Pero sí parece evidente que los Ocho quieren ejercer dominio sobre la realidad y sobre los demás lo que de alguna forma les confiere seguridad. Sin duda para ello hay que ser fuerte y, en muchas ocasiones, negar la adversidad o el dolor. Como señalan Riso y Hudson: “Si me haces daño, me vengaré” (p. 90).

-La fijación del IX: Indolencia. La tendencia sobre-adaptada del Nueve refleja su afán por evitar los conflictos. Durán y Catalán (2010) hablan de “escepticismo” pero a mí no me parece que sea el matiz más acertado para la actitud general del Nueve porque hay una cierta auto-anulación en este eneatipo que no veo en el escepticismo. El Nueve no se cree capaz de modificar la realidad (como ya vimos al hablar de su “pasión”, la pereza) y, bajo una capa de sencillez y adaptabilidad, opta por no luchar y conformarse con lo que hay. Ahora bien, esa renuncia le puede ayudar evitar enfrentamientos pero, como no le gusta que intenten cambiarle, se produce en él una soterrada rabia que maneja con dificultad a pesar de su “indolente” exteriorización.


-Continuará-
Texto: Javier Nebot
Notas:
(1) Helen Palmer (“El eneagrama”, La liebre de Marzo, 2007) ofrece una descripción breve y enjundiosa de las pasiones que cito como complemento:
El eneagrama identifica nueve Rasgos característicos de la vida emocional. Son paralelos a los siete pecados capitales cristianos, con el añadido del engaño y del miedo en los puntos tres y seis. Estos hábitos emocionales se desarrollaron durante la triste caída en el mundo material. También podrían denominarse las pasiones de la sombre emocional, derivadas de la necesidad de manejar la vida familiar durante la infancia.
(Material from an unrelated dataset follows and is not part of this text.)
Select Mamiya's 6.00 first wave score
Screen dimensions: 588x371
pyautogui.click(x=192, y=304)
Si un niño se desarrolla bien, las pasiones no son un factor principal, y se presentan como meras tendencias. Pero si la situación psicológica es grave, entonces uno de los asuntos de la sombra se convierte en una preocupación obsesiva; la capacidad para la auto-observación se debilita y no logramos avanzar en otras actividades. La esperanza está puesta en que al localizar nuestro Rasgo Principal podamos aprender a observar los distintos modos en que el hábito ha tomado el control de nuestras vidas”. ( p. 33 ).
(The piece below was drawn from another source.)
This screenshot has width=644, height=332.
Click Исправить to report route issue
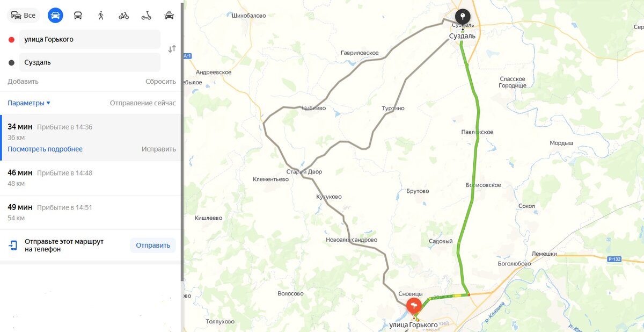click(x=159, y=149)
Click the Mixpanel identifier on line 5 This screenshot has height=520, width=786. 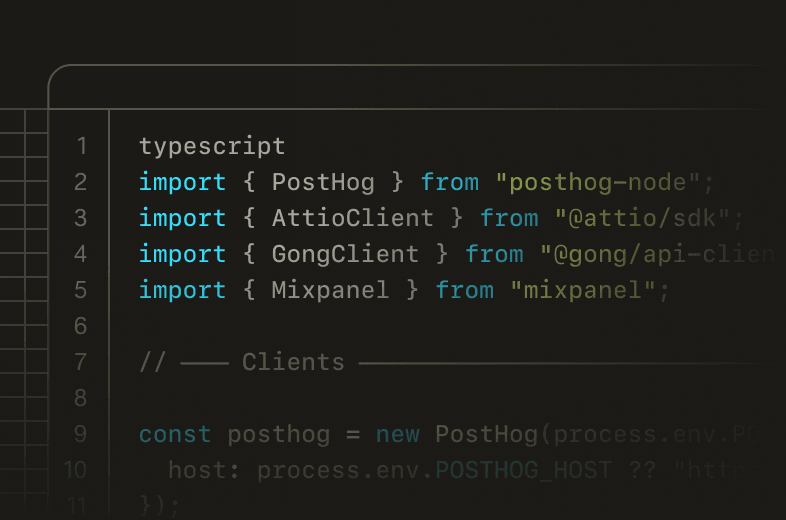331,291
(2) Sin duda la influencia del cristianismo y de la elaborada descripción que de las pasiones hizo Santo Tomás tiene aquí su peso. Los llamados vicios (o “pecados capitales” por la gravedad que implicaban) eran los primeros aspectos a reconducir en persona que quisiera librarse de la esclavitud que ocasionaban. Pangrazzi (Santander 2007) refiere que Gurdjieff consideraba la pasión como el “rasgo característico” o el “defecto principal” de cada tipo; pero que sugería que el defecto –si es sabiamente integrado- puede considerarse un punto fuerte de la persona.
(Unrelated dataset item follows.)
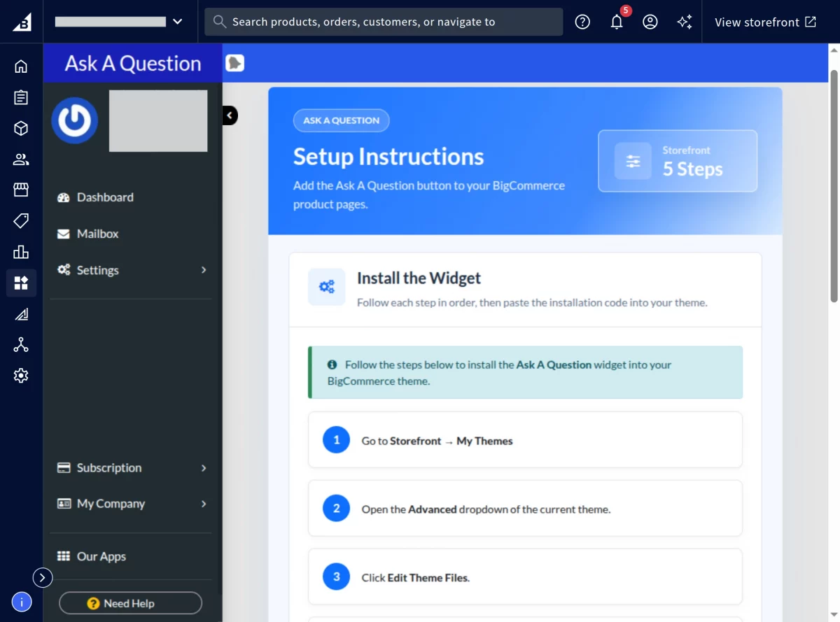Screen dimensions: 840x622
Task: Expand the Settings submenu
Action: coord(132,270)
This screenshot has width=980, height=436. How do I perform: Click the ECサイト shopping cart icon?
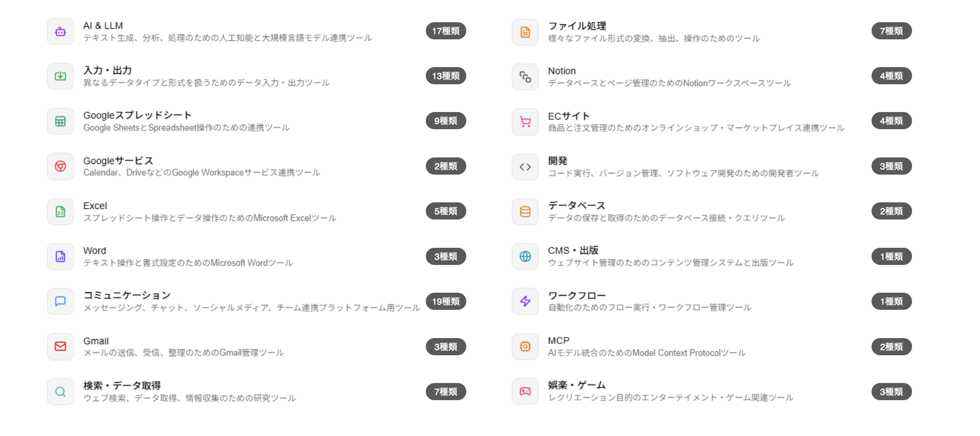point(525,122)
(3) Marina, J. Antonio. “El laberinto sentimental” Anagrama. 2009) especifica:
Todos sentimos miedo.Es un sentimiento que nos advierte que nuestra vida, nuestro bienestar, las personas a las que amamos, nuestros proyectos, están en peligro. Es decir que nuestras posesiones o nuestros amores pueden sufrir un daño, y yo con ellos. Sentimos miedo en diferentes ocasiones, pero no todos en las mismas, ni con la misma intensidad, ni con idéntica frecuencia. Hay personas tímidas o miedosas o pusilánimes a las que cualquier cosa asusta”. (p. 83)
Sin duda esto es así pero en el eneatipo VI esto constituye el rasgo en el predominante de su carácter, por encima de otras características, y afecta a toda su estructura relacional.